*** Input for this task Section Begins ***
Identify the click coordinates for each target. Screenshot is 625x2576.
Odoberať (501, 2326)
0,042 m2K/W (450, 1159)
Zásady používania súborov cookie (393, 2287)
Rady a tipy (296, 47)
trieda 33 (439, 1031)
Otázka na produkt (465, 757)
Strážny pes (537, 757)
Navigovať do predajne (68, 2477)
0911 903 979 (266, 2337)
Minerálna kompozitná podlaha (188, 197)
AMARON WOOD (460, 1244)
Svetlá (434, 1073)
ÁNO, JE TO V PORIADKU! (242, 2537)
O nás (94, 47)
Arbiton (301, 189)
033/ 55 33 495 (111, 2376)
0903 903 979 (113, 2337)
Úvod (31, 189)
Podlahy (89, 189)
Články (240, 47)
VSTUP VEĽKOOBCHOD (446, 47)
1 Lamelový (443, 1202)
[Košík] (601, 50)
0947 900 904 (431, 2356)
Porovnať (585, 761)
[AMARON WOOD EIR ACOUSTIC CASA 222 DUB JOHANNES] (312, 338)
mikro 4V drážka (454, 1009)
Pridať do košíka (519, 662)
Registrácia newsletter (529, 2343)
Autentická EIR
*** Input for this task Section Ends ***
Directions – Include in the answer nothing but an exact repetition of the lines from the one with "mikro 4V drážka (454, 1009)" through the end of the material.

Response –
mikro 4V drážka (454, 1009)
Pridať do košíka (519, 662)
Registrácia newsletter (529, 2343)
Autentická EIR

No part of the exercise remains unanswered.